That was the extraordinary question asked by BBC1's Breakast today. I have not been able to find anything on the web about it, but there is this story from January about David Cameron suggesting compulsory community service for students. So from memory, the discussion this morning was about a government proposal to make voluntary service for students compulsory and part of a tax credit regime. ...Or something like that. Sorry about the vagueness.
The idea sparked a lively VoxPop which included one astute young man calling the idea "slavery". Quite right.
There was then a studio discussion with a representative from the Prince's Trust and Aki Nawaz. The latter had some spiky views and was described simply as a "political activist". On googling him, he turns out to be a rapper and director of Nation records.
Anyway, what of it? Well, you can't have compulsory voluntary work. Or, indeed, voluntary compulsory work. It's just silly linguistics. You can have compulsory community work, whether it is unpaid or done in return for tax credits.

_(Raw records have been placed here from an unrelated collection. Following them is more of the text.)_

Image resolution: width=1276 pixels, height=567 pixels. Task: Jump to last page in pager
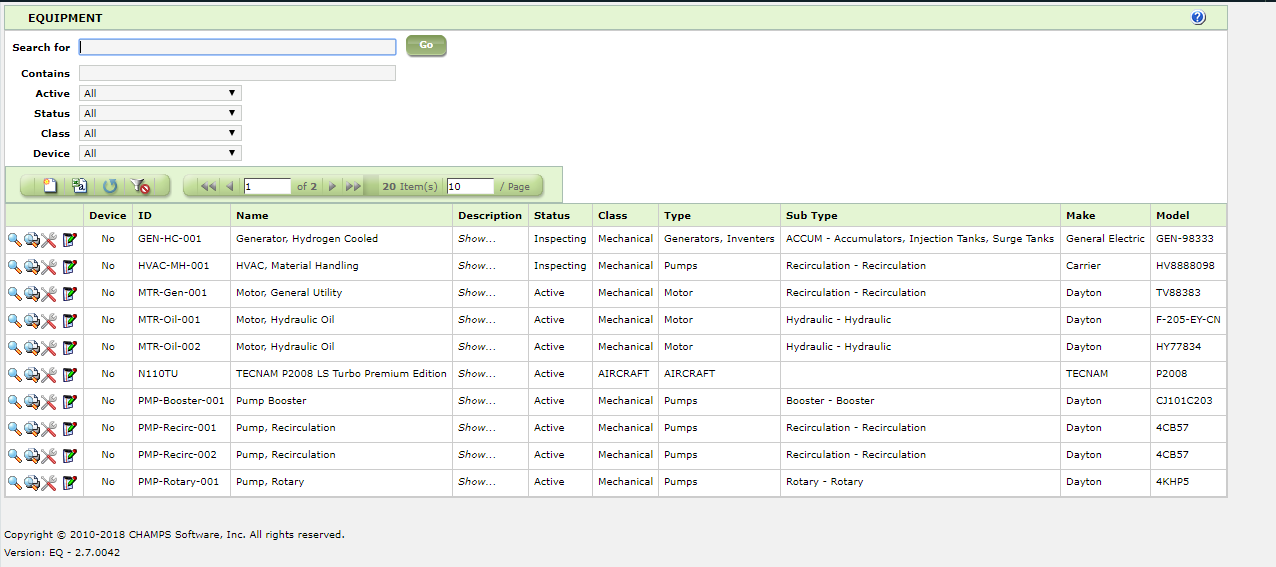tap(353, 187)
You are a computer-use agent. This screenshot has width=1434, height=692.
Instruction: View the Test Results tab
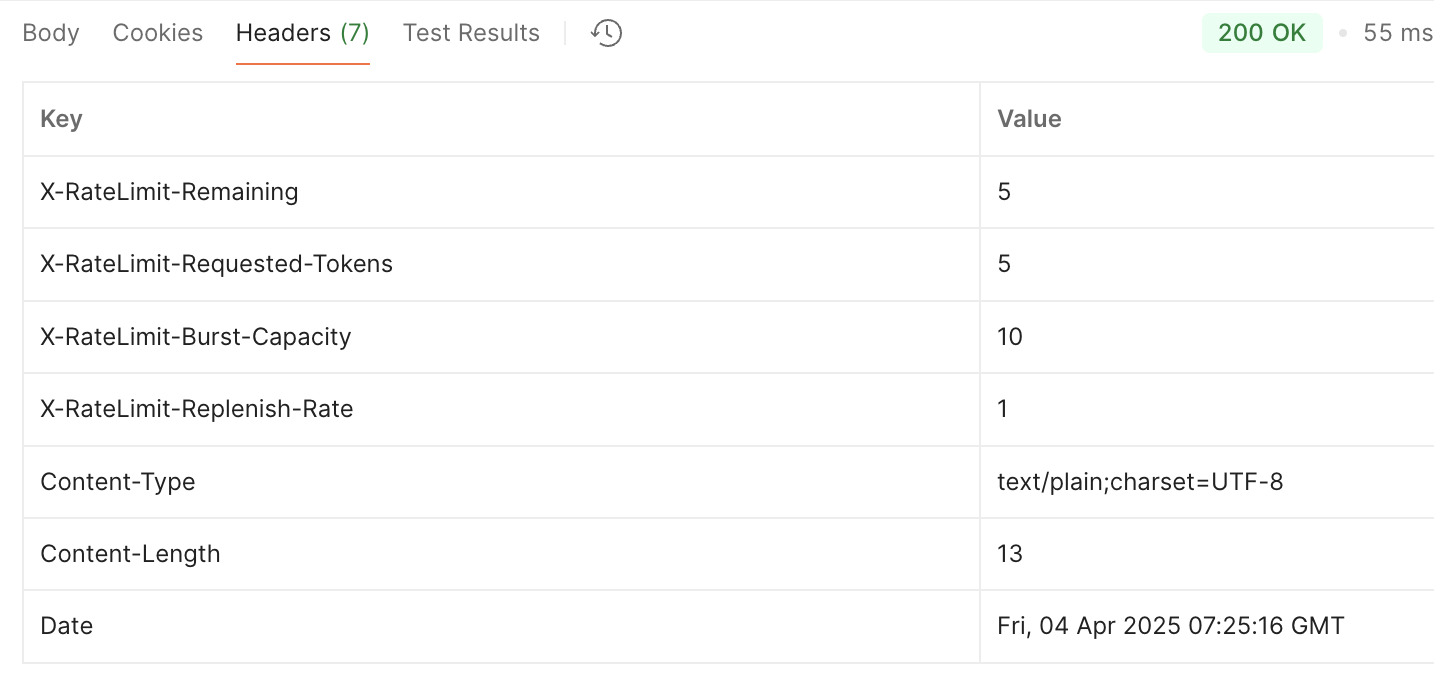click(471, 33)
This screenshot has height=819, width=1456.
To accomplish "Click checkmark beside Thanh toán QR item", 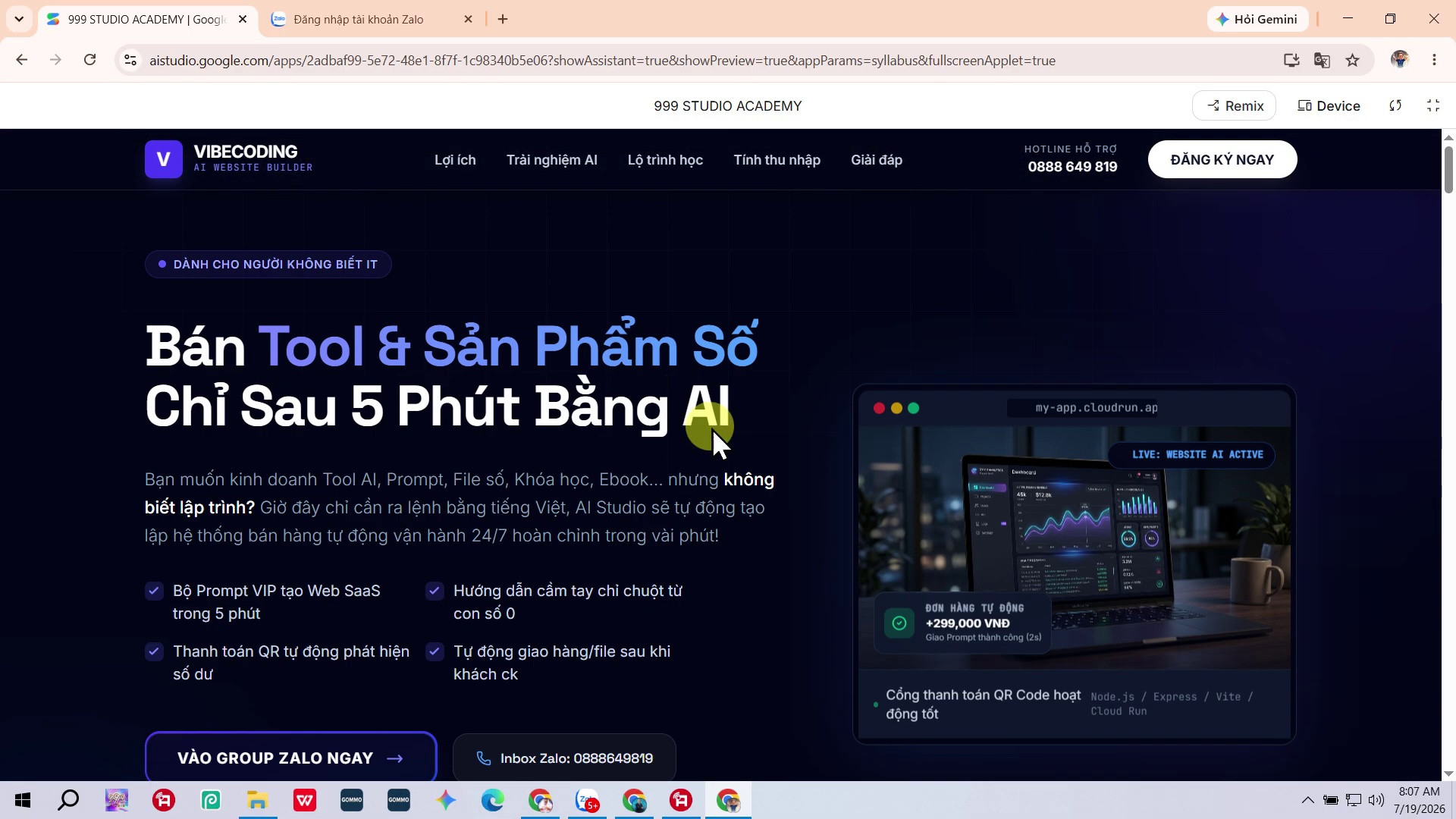I will [154, 651].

I am generally very sceptical about the idea for students, or those around University age. One's late teens are about the only time of one's life when you can let your hair down and do what you want. Over the years, this freedom has become more and more trammelled in by things like tuition fees, student loans, pressure to perform etc. If you don't have some freedom at that age, you don't actually develop properly and find out who exactly you are. Then, problems later on follow. Putting yet another imperative on the young is just silly. It is typical that David Cameron supports this proposal. It is a eye catching media-type idea , but in fact it is nanny-statism at its worst.
If people want to do volunteering then that is true volunteering. A volunteer is worth twenty pressed men. (I'm rambling - I'll stop soon). The moment you start putting some compulsion on it, it becomes like most other things in society today - pressurised.